(Stored data entries)
========================

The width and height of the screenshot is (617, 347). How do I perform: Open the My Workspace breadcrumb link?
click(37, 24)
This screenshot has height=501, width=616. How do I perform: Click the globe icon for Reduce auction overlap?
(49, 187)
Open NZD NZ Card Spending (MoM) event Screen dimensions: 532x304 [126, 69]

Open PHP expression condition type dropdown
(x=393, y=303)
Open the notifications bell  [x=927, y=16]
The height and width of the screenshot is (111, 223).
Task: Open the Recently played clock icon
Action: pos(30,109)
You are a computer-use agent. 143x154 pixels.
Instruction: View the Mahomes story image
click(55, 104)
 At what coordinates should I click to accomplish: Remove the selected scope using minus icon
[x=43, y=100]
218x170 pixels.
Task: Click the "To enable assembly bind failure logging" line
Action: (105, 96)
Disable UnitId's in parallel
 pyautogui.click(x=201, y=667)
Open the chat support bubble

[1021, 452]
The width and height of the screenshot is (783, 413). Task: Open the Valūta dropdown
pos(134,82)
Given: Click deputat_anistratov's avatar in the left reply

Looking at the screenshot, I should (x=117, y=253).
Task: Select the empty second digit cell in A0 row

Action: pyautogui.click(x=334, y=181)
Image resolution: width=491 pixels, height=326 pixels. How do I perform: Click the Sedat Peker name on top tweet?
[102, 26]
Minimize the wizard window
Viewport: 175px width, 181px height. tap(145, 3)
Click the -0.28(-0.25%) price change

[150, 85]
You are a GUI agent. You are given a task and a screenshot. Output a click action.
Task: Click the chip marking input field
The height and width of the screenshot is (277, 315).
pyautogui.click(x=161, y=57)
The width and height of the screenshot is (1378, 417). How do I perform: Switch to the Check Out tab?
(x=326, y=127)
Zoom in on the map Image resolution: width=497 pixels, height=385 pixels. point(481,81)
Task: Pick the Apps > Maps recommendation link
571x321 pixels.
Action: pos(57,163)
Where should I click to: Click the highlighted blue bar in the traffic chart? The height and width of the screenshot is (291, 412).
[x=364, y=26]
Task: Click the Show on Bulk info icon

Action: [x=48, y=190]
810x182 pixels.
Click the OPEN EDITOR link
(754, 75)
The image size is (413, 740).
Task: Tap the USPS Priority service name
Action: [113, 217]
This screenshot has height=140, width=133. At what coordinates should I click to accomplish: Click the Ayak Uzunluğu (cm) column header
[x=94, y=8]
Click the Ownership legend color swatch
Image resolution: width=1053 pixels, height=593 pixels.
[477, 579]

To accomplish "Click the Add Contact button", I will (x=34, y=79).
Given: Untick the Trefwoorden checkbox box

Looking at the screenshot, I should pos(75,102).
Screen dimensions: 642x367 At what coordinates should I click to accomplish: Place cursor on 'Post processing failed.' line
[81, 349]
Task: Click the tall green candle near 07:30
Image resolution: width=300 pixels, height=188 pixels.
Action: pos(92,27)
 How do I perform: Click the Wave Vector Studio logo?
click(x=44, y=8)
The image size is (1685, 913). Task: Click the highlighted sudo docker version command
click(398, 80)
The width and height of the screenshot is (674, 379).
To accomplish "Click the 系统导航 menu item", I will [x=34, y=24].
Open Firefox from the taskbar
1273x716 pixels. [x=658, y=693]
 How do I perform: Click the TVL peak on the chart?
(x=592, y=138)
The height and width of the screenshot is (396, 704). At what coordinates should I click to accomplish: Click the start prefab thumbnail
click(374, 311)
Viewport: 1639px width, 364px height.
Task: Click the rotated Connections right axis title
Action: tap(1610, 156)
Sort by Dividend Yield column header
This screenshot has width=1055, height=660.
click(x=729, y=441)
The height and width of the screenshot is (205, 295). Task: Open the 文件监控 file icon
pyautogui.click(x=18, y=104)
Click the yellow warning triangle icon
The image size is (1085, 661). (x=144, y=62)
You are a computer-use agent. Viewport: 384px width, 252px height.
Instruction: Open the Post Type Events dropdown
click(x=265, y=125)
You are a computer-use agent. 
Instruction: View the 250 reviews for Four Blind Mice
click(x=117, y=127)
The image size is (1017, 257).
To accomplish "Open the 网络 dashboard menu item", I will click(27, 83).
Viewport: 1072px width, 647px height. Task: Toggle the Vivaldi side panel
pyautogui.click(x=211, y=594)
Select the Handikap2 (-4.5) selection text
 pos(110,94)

========================

_Assignment_
The entries shown above must be restated word for word.

_Written answer_
The width and height of the screenshot is (617, 347). How do I perform: Open the My Workspace breadcrumb link?
click(37, 24)
This screenshot has height=501, width=616. How do I perform: Click the globe icon for Reduce auction overlap?
(49, 187)
Open NZD NZ Card Spending (MoM) event Screen dimensions: 532x304 [126, 69]

Open PHP expression condition type dropdown
(x=393, y=303)
Open the notifications bell  [x=927, y=16]
The height and width of the screenshot is (111, 223).
Task: Open the Recently played clock icon
Action: pos(30,109)
You are a computer-use agent. 143x154 pixels.
Instruction: View the Mahomes story image
click(55, 104)
 At what coordinates should I click to accomplish: Remove the selected scope using minus icon
[x=43, y=100]
218x170 pixels.
Task: Click the "To enable assembly bind failure logging" line
Action: (105, 96)
Disable UnitId's in parallel
 pyautogui.click(x=201, y=667)
Open the chat support bubble

[1021, 452]
The width and height of the screenshot is (783, 413). Task: Open the Valūta dropdown
pos(134,82)
Given: Click deputat_anistratov's avatar in the left reply

Looking at the screenshot, I should (x=117, y=253).
Task: Select the empty second digit cell in A0 row

Action: pyautogui.click(x=334, y=181)
Image resolution: width=491 pixels, height=326 pixels. How do I perform: Click the Sedat Peker name on top tweet?
[102, 26]
Minimize the wizard window
Viewport: 175px width, 181px height. tap(145, 3)
Click the -0.28(-0.25%) price change

[150, 85]
You are a GUI agent. You are given a task and a screenshot. Output a click action.
Task: Click the chip marking input field
The height and width of the screenshot is (277, 315).
pyautogui.click(x=161, y=57)
The width and height of the screenshot is (1378, 417). How do I perform: Switch to the Check Out tab?
(x=326, y=127)
Zoom in on the map Image resolution: width=497 pixels, height=385 pixels. point(481,81)
Task: Pick the Apps > Maps recommendation link
571x321 pixels.
Action: pos(57,163)
Where should I click to: Click the highlighted blue bar in the traffic chart? The height and width of the screenshot is (291, 412).
[x=364, y=26]
Task: Click the Show on Bulk info icon

Action: [x=48, y=190]
810x182 pixels.
Click the OPEN EDITOR link
(754, 75)
The image size is (413, 740).
Task: Tap the USPS Priority service name
Action: [113, 217]
This screenshot has height=140, width=133. At what coordinates should I click to accomplish: Click the Ayak Uzunluğu (cm) column header
[x=94, y=8]
Click the Ownership legend color swatch
Image resolution: width=1053 pixels, height=593 pixels.
[477, 579]

To accomplish "Click the Add Contact button", I will (x=34, y=79).
Given: Untick the Trefwoorden checkbox box

Looking at the screenshot, I should pos(75,102).
Screen dimensions: 642x367 At what coordinates should I click to accomplish: Place cursor on 'Post processing failed.' line
[81, 349]
Task: Click the tall green candle near 07:30
Image resolution: width=300 pixels, height=188 pixels.
Action: pos(92,27)
 How do I perform: Click the Wave Vector Studio logo?
click(x=44, y=8)
The image size is (1685, 913). Task: Click the highlighted sudo docker version command
click(398, 80)
The width and height of the screenshot is (674, 379).
To accomplish "Click the 系统导航 menu item", I will [x=34, y=24].
Open Firefox from the taskbar
1273x716 pixels. [x=658, y=693]
 How do I perform: Click the TVL peak on the chart?
(x=592, y=138)
The height and width of the screenshot is (396, 704). At what coordinates should I click to accomplish: Click the start prefab thumbnail
click(374, 311)
Viewport: 1639px width, 364px height.
Task: Click the rotated Connections right axis title
Action: tap(1610, 156)
Sort by Dividend Yield column header
This screenshot has width=1055, height=660.
click(x=729, y=441)
The height and width of the screenshot is (205, 295). Task: Open the 文件监控 file icon
pyautogui.click(x=18, y=104)
Click the yellow warning triangle icon
The image size is (1085, 661). (x=144, y=62)
You are a computer-use agent. Viewport: 384px width, 252px height.
Instruction: Open the Post Type Events dropdown
click(x=265, y=125)
You are a computer-use agent. 
Instruction: View the 250 reviews for Four Blind Mice
click(x=117, y=127)
The image size is (1017, 257).
To accomplish "Open the 网络 dashboard menu item", I will click(27, 83).
Viewport: 1072px width, 647px height. Task: Toggle the Vivaldi side panel
pyautogui.click(x=211, y=594)
Select the Handikap2 (-4.5) selection text
 pos(110,94)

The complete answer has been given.